**EXERCISE GOAL**
List every line of the records below that contains the string "Task".

**GIVEN RECORDS**

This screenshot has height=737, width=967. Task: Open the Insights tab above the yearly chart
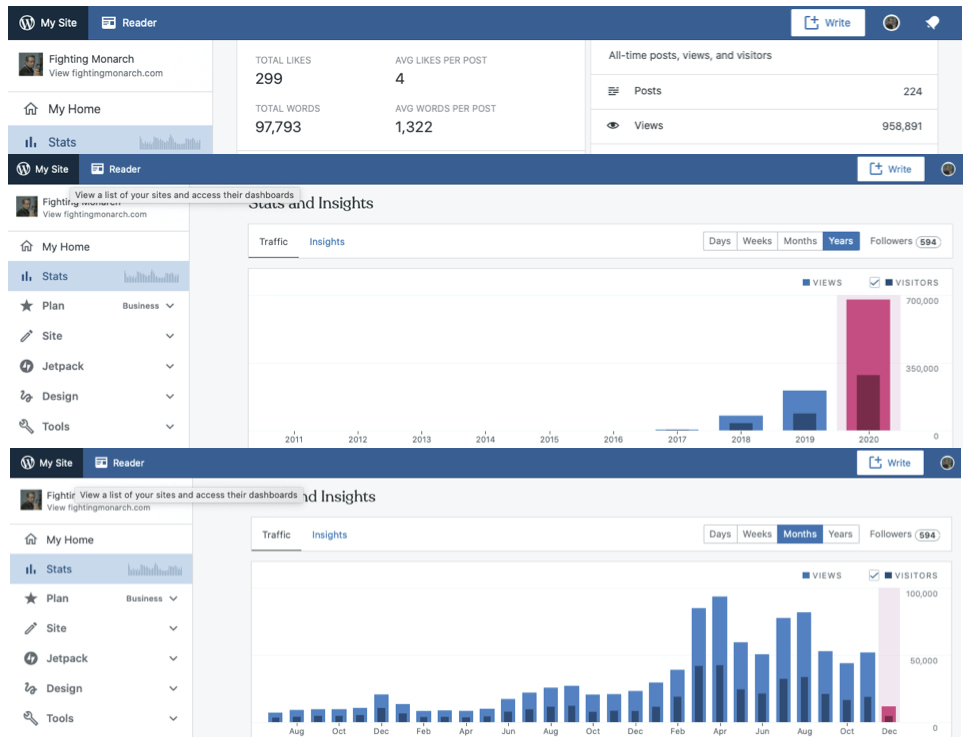coord(327,242)
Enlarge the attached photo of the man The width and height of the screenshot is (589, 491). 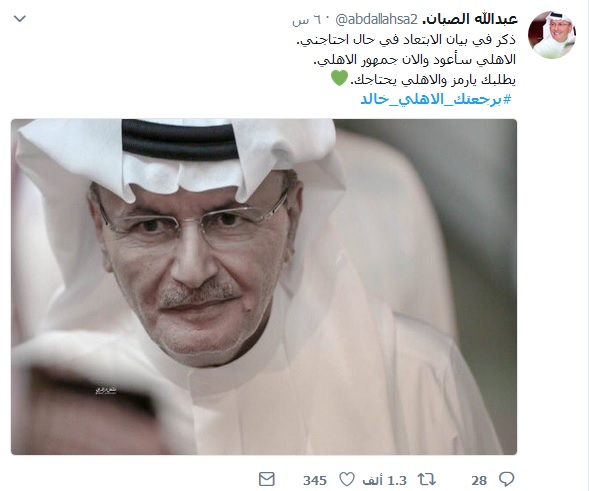point(264,287)
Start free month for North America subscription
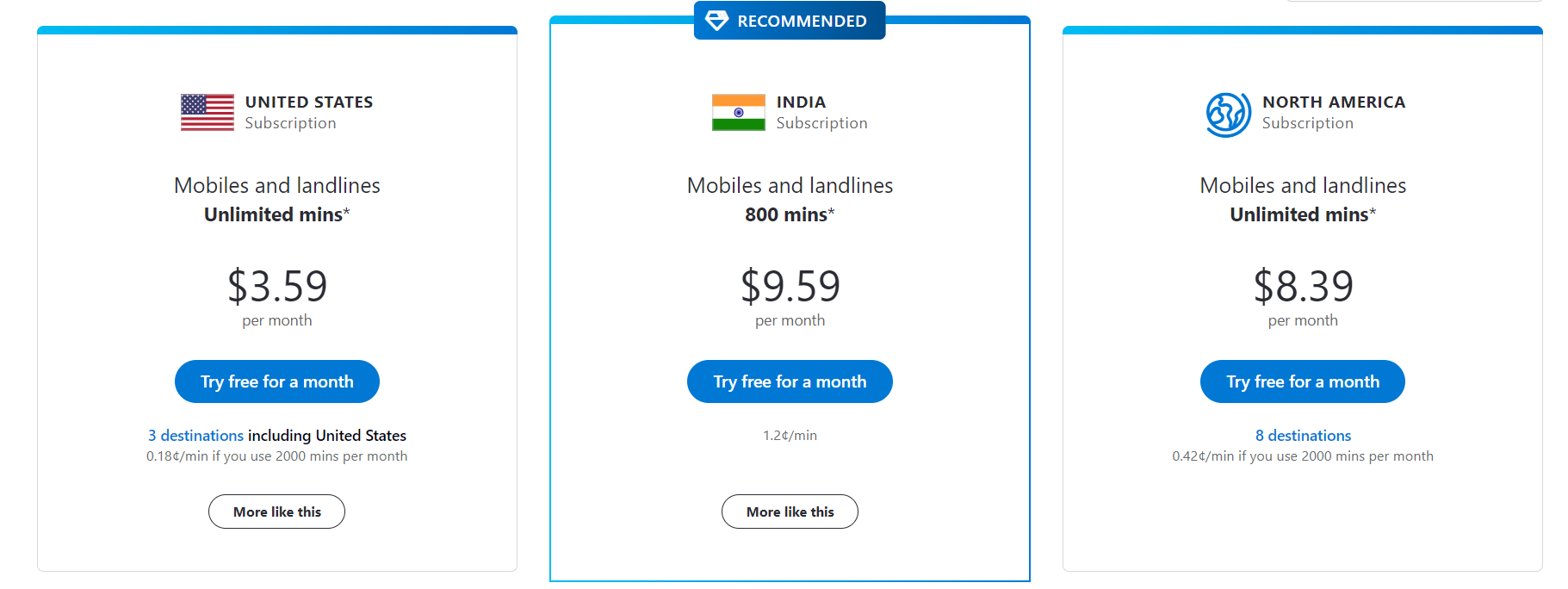The width and height of the screenshot is (1568, 589). coord(1303,381)
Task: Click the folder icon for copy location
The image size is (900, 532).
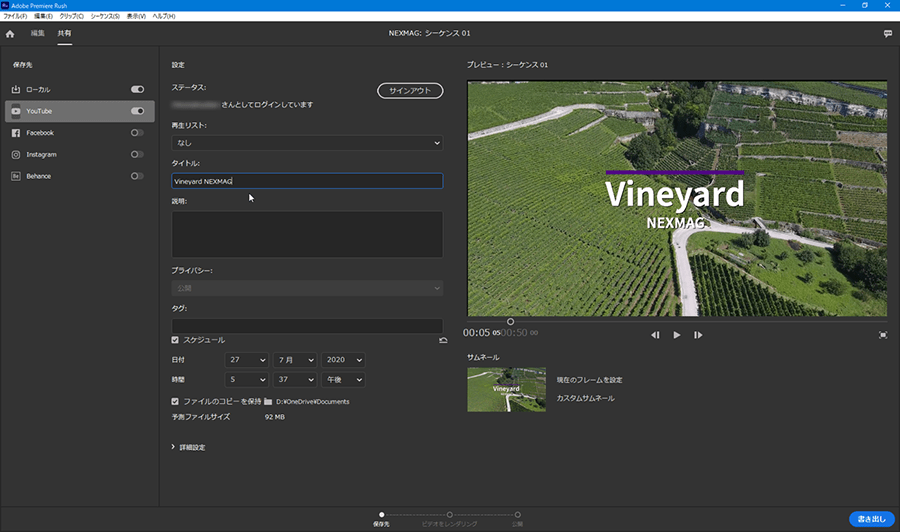Action: coord(268,402)
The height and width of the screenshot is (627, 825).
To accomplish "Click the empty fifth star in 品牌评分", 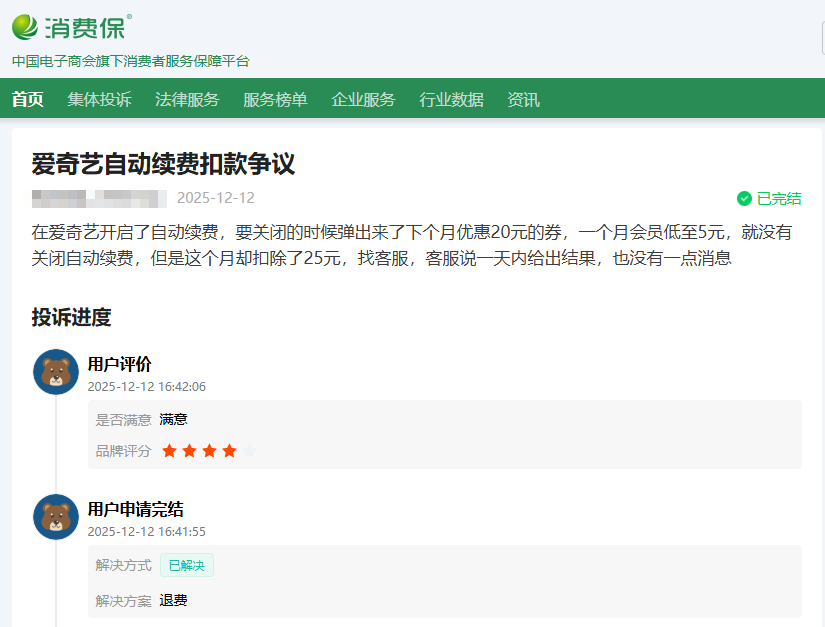I will [249, 451].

**WRITTEN RESPONSE**
This screenshot has height=737, width=967. Task: Open the Insights tab above the yearly chart
Task: Click the folder icon for copy location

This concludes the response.